An Inferiority Complex is a feeling that one is lesser than others in some way. When someone struggles with an inferiority complex, their inner world is a dark place swirling with anger, regret, shame, guilt, criticism and bitterness. Their inner critic is hard at work, shredding every dream or aspiration. In their minds, every living being on this planet is better, smarter, and generally perfect at everything.

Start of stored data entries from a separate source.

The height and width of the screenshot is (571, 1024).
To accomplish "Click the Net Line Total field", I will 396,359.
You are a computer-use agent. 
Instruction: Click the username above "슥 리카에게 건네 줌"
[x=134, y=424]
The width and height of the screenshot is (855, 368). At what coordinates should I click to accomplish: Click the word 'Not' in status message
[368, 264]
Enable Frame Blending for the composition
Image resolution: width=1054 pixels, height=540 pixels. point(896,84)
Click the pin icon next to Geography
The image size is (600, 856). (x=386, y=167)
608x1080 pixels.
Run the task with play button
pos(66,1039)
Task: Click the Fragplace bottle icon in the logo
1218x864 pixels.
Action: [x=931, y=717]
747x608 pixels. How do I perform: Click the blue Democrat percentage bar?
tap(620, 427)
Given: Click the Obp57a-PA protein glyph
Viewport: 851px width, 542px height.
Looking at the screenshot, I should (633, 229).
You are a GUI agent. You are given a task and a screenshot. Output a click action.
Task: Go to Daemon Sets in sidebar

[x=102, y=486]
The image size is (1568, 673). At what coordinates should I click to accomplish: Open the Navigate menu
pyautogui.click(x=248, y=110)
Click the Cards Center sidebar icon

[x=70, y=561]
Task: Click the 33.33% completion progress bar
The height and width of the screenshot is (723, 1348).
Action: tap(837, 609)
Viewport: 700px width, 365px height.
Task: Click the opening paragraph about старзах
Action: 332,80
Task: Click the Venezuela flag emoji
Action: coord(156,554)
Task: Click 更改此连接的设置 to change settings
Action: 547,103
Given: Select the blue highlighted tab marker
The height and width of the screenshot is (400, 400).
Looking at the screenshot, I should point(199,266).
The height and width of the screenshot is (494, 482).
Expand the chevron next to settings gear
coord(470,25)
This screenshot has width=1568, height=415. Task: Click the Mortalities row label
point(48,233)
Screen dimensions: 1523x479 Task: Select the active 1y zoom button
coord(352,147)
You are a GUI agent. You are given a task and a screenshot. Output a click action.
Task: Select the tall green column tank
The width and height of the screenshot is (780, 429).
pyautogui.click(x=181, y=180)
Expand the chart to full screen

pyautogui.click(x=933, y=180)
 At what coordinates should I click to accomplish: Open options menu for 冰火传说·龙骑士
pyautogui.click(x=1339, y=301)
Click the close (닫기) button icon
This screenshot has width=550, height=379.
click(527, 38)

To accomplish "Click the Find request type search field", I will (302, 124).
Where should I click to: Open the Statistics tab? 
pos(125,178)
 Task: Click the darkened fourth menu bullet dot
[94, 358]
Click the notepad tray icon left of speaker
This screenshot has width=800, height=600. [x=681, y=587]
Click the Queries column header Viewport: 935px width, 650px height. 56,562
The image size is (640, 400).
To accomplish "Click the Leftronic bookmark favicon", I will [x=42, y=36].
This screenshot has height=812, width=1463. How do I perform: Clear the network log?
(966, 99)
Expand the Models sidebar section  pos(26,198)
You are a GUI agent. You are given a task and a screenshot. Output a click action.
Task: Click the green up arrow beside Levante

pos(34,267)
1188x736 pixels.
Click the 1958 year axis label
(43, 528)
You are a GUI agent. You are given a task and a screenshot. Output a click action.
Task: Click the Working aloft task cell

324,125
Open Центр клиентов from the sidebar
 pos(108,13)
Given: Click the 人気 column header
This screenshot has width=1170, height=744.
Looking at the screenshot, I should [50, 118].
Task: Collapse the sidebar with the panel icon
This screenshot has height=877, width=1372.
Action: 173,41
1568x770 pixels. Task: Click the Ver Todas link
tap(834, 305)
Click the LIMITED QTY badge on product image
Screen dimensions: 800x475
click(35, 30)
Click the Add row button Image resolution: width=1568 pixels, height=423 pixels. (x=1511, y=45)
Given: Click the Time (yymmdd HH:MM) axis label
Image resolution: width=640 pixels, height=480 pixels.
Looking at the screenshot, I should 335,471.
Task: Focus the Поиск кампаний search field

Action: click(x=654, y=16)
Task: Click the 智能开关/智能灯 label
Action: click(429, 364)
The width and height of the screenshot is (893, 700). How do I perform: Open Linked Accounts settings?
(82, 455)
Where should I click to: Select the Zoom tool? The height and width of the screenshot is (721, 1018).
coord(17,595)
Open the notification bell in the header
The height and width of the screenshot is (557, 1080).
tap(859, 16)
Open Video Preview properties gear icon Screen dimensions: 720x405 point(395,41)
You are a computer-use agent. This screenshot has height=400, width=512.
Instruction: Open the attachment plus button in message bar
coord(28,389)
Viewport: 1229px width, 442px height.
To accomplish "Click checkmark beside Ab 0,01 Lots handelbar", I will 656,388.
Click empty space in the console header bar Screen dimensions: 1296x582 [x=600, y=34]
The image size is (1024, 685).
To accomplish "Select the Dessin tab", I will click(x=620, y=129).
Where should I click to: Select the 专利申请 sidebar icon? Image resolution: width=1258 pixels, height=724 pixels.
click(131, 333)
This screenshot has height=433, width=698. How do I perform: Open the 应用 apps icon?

There are many reasons why adults and children feel like they aren’t “good enough”.
How many of us have been told by our parents that we won’t succeed in life if we don’t study hard, or had an elder tell us if we don’t get into a prestigious university or get the appropriate degree, we won’t get a good job? Do you remember how that made you feel? Have you ever felt guilty or responsible after a breakup? Do you feel crushed when your colleague gets a promotion and you don’t? Do you feel like a failure when your boss praises someone else but not you? If you answered Yes to all the questions and felt feelings of inadequacy and insecurity, then you experienced a sense of inferiority.

Complex Inner World

James E. Maddux, Ph.D., psychologist and author, explains that inferiority complex is an old-fashioned term for chronic low self-esteem. ‘You call yourself names, lament your shortcomings, and believe that your intense self-criticism is reasonable. Just when your self-esteem is most fragile, you attack it even further. This cycle is so deeply rooted that it consistently holds you back personally and professionally.’

The main reason we behave this way is the fear of standing out and being different because we believe that the world is so unforgiving. We would rather crush our dreams than bear the possibility of being ridiculed.

Let’s face it. Everyone is inferior to someone else in some way. It could be a skill, appearance, status, class, or even education level. These feelings of inferiority arise from our interpretations of situations, not facts. If we are trying to fit into a mould or live up to other people’s standards, we are setting ourselves up for disappointment.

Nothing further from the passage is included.